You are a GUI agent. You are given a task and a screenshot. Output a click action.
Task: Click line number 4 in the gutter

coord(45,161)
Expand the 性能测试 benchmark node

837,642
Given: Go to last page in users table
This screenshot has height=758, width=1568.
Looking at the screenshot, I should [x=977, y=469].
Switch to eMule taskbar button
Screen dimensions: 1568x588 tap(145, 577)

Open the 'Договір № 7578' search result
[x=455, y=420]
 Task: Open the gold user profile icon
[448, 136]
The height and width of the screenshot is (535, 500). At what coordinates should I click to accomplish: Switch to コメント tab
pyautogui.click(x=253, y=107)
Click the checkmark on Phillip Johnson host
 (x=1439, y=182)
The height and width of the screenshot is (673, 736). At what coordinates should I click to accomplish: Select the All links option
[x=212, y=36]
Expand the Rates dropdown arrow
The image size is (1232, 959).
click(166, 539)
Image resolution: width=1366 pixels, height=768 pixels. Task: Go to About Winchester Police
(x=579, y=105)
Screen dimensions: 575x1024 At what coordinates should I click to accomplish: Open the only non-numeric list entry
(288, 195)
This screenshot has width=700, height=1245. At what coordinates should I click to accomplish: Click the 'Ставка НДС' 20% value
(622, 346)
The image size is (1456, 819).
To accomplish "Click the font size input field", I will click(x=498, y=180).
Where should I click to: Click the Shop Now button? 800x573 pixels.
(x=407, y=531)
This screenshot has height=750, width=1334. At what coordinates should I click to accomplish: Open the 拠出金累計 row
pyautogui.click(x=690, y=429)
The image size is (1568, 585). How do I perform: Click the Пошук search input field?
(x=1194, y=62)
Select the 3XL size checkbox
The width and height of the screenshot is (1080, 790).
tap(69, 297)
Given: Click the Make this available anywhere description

+++

• WHAT THE TASK REQUIRES
Present every line of the rows above as a numbered list, leaving out the blank lines.

• SOLUTION TO THIS EXERCISE
1. You are a GUI agent. You are given a task and a screenshot. Output a click action.
2. Task: Click line number 4 in the gutter
3. coord(45,161)
4. Expand the 性能测试 benchmark node
5. 837,642
6. Given: Go to last page in users table
7. This screenshot has height=758, width=1568.
8. Looking at the screenshot, I should [x=977, y=469].
9. Switch to eMule taskbar button
10. Screen dimensions: 1568x588 tap(145, 577)
11. Open the 'Договір № 7578' search result
12. [x=455, y=420]
13.  Task: Open the gold user profile icon
14. [448, 136]
15. The height and width of the screenshot is (535, 500). At what coordinates should I click to accomplish: Switch to コメント tab
16. pyautogui.click(x=253, y=107)
17. Click the checkmark on Phillip Johnson host
18.  (x=1439, y=182)
19. The height and width of the screenshot is (673, 736). At what coordinates should I click to accomplish: Select the All links option
20. [x=212, y=36]
21. Expand the Rates dropdown arrow
22. The image size is (1232, 959).
23. click(166, 539)
24. Image resolution: width=1366 pixels, height=768 pixels. Task: Go to About Winchester Police
25. (x=579, y=105)
26. Screen dimensions: 575x1024 At what coordinates should I click to accomplish: Open the only non-numeric list entry
27. (288, 195)
28. This screenshot has width=700, height=1245. At what coordinates should I click to accomplish: Click the 'Ставка НДС' 20% value
29. (622, 346)
30. The image size is (1456, 819).
31. To accomplish "Click the font size input field", I will click(x=498, y=180).
32. Where should I click to: Click the Shop Now button? 800x573 pixels.
33. (x=407, y=531)
34. This screenshot has height=750, width=1334. At what coordinates should I click to accomplish: Open the 拠出金累計 row
35. pyautogui.click(x=690, y=429)
36. The image size is (1568, 585). How do I perform: Click the Пошук search input field?
37. (x=1194, y=62)
38. Select the 3XL size checkbox
39. The width and height of the screenshot is (1080, 790).
40. tap(69, 297)
41. Given: Click the Make this available anywhere description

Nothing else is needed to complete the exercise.